Chapter 12 (396-402) gives a brief account of expressives -- a distinctive
shared feature of the AA language family.

Chapter 13 (403-419) deals with miscellaneous phenomena: quotative marker,
interjections and discourse clitics. In Semelai quotative marker is used to
mark reported speech; utterance verbs are not used in this function.
Quotation marker is also used to frame expressives, interjections,
exclamations and other indexical expressions of human interaction.

Chapter 14 (420-447) contains a collection of samples of Semelai oral
literature: riddles, autobiographical narratives, description of
traditional activities, and traditional narratives.

EVALUATION

_A Grammar of Semelai_ is an important breakthrough in one of the most
obscure areas of Austroasiatic. This work sets a model of grammatical
description for future researchers in this field. Kruspe is being
meticulous in every respect: from choosing the approach to data collecting
to carefully selecting theoretical background for presenting particular
segments of the language structure or choosing solutions for the most
tricky topics. Kruspe's work proves that sticking to method and theory is
a good recipe for surviving in this troublesome but rewarding language
area. Another positive point in Kruspe's approach is that she is very much
concerned about choosing the most comprehensible way of presenting the
material. To this end the author selects a rational and efficient structure
of the book and her presentation of examples is clear and exhaustive both
in terms of grammar and cultural and conversational contexts of the
utterances. When describing a language like Semelai it is also essential
that the author is capable of providing reliable comparative data from the
relevant areas: the genetically unrelated Malay language, the main source
of borrowings into Semelai, the closely related Aslian languages, as well
as other AA languages. It is only too natural that a research like that,
full of detail and theoretical insight, should be thought provoking, and
encourage alternative opinion and attitudes.

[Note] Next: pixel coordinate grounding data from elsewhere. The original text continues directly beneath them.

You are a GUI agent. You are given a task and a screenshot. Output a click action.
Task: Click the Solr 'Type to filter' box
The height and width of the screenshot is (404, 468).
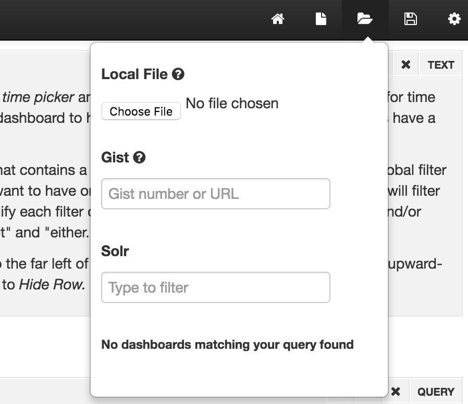(215, 287)
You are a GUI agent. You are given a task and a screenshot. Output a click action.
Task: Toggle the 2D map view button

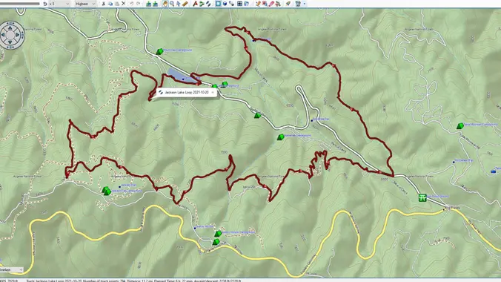point(218,4)
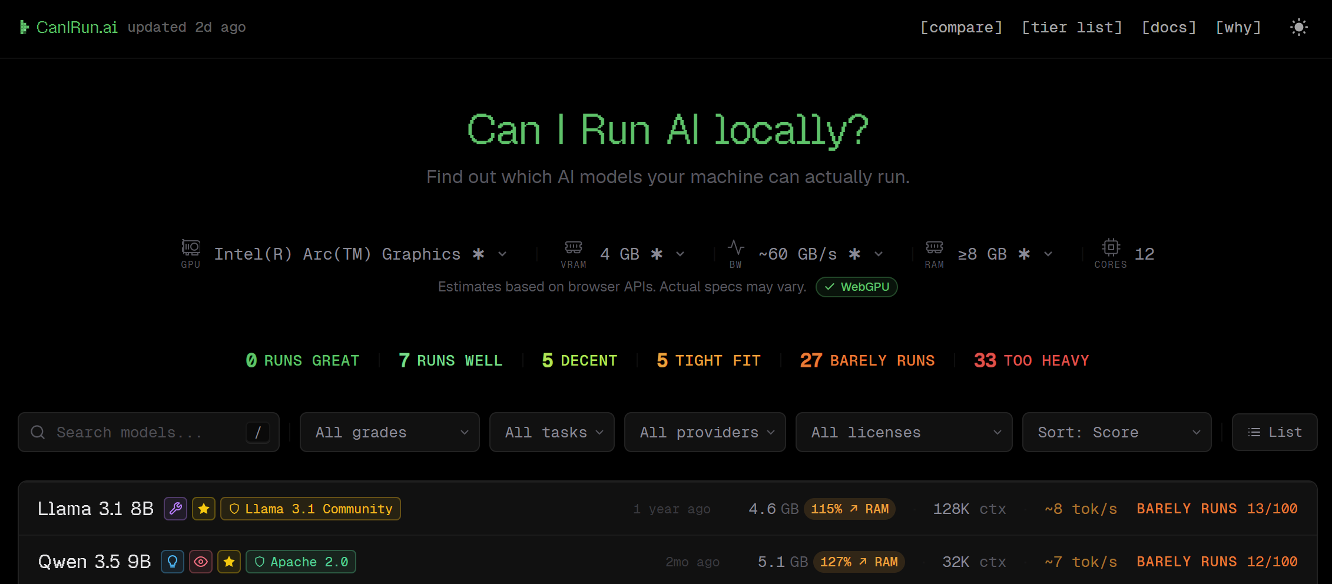Click the eye vision icon on Qwen 3.5 9B

click(201, 562)
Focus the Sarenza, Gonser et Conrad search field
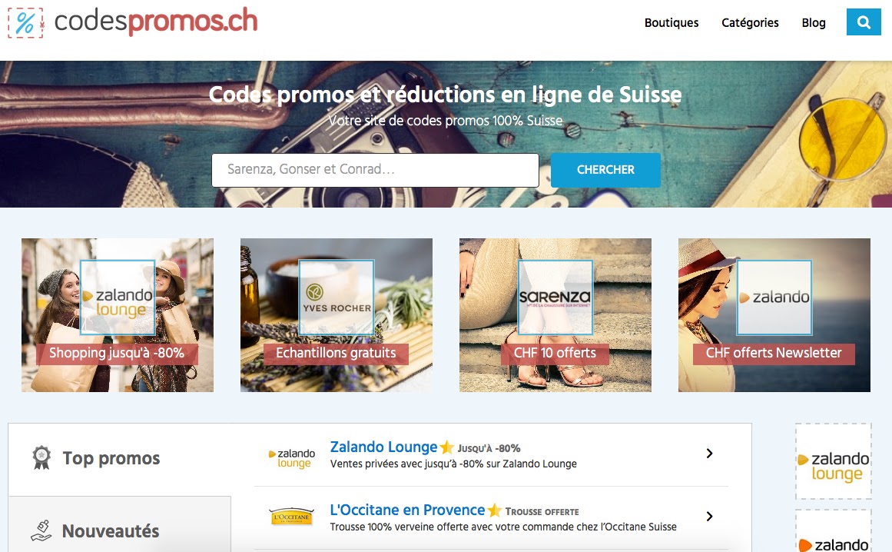This screenshot has width=892, height=552. [x=375, y=170]
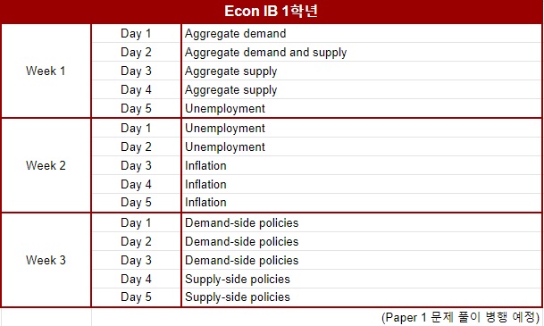Image resolution: width=544 pixels, height=326 pixels.
Task: Click Week 2 Day 2 Unemployment cell
Action: (362, 146)
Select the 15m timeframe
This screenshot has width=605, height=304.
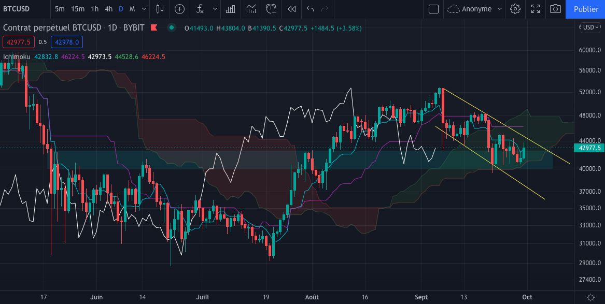click(x=77, y=9)
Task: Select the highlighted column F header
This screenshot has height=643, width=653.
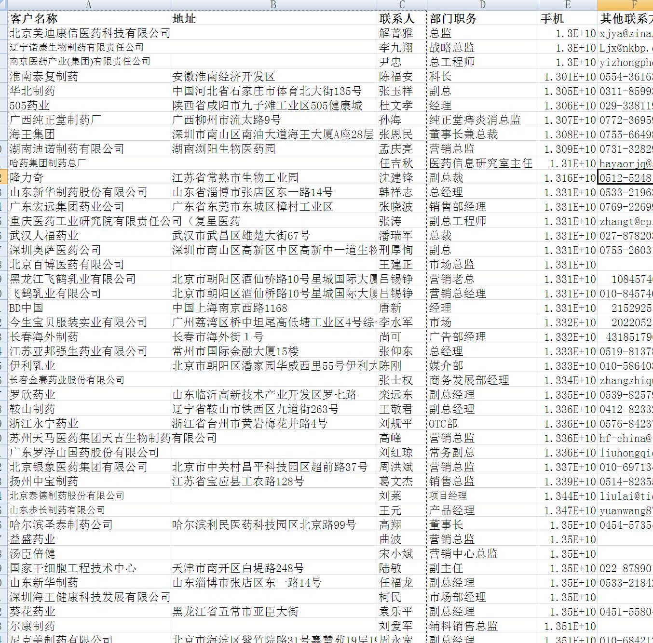Action: (x=626, y=5)
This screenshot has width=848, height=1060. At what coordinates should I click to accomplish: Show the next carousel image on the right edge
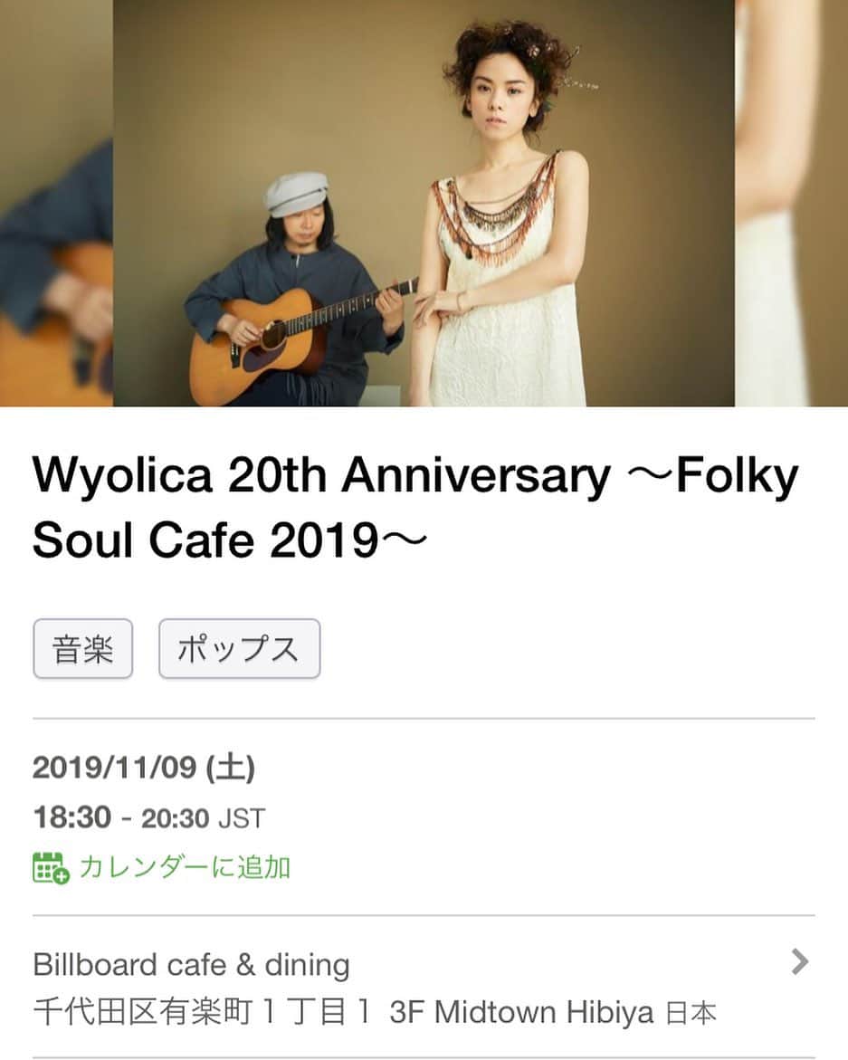791,203
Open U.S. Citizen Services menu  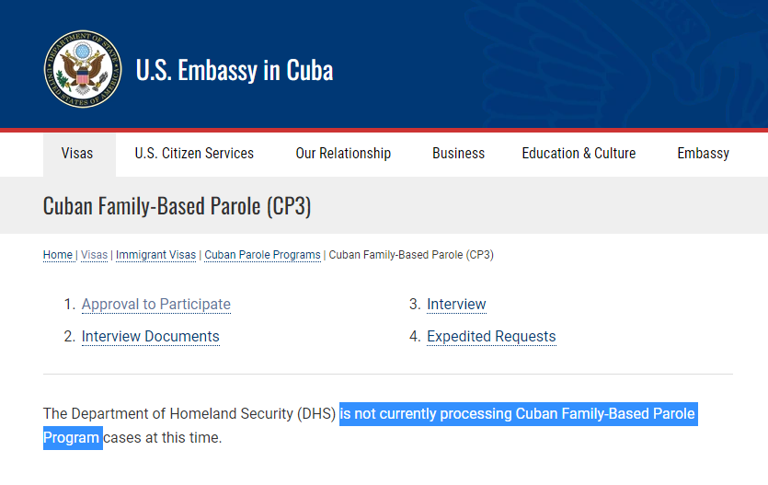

Although the templatic morphology approach adopted in Chapter 3 makes the
description impeccably formal and consistent, as well as compatible with
data from non-AA languages, it is rather unusual for a MK language and
leaves little chance for a comparative linguist who would rather have
morphology described in terms of conventional affixes and syllabification
processes they involve to make it more compatible with historical and
comparative data. What is more, this theoretical background overshadows the
unique phenomena, most relevant in the context of Austroasiatic: Semelai
has morphophonological strategies designed to stop or slow down the
destruction of the indigenous affixation. They are: an absolute veto on
main syllable infixation and expanding infixes to a heavy syllable by coda
copy. These strategies provide and support morphological transparency of
affixed forms, stop the process of resyllabification, which eventually
results in the loss of derived forms, as it was the case with many MK
languages.

Verb morphology in Semelai appears to be much elaborated considering its MK
affinity. The accurate, consistent and detailed description that Kruspe
provides, supported by a great number of examples carefully presented and
thoroughly explained in terms of contexts they are used in, enables the
reader to understand all the intricacies and subtleties of form functions.
It is both very informative for typological and AA comparative studies, if
we are to understand how a MK language could have developed a morphology of
that kind.

One of the most thought provoking verbal forms in Semelai is imperfective
derived from transitive roots by coda copy or coda and onset copy (coda
copy is also involved in verb to noun derivation.) Although this derivation
does imply concomitant changes in aspectual meanings, i.e. is used to
describe an ongoing event, a persistent event, a permanent state, a
habitual action or a non started action, one can notice that imperfective
forms exhibit some marginal features. Firstly, imperfective derivation is
actant decreasing. Secondly, imperfective forms cannot be used with
agentive pronominal proclitics. At the same time, imperfective forms
exhibit some features of non-finite ones. Thus, they are used in multi-verb
constructions such as serial constructions (with verbs ''go'' and ''take'') and
complement clauses (as arguments of verbs ''desire'', ''want'', ''know'', ''be
difficult''). Imperfective forms are also used in subjectless sentences of
identity with the underlying copular of identity (38, p. 117).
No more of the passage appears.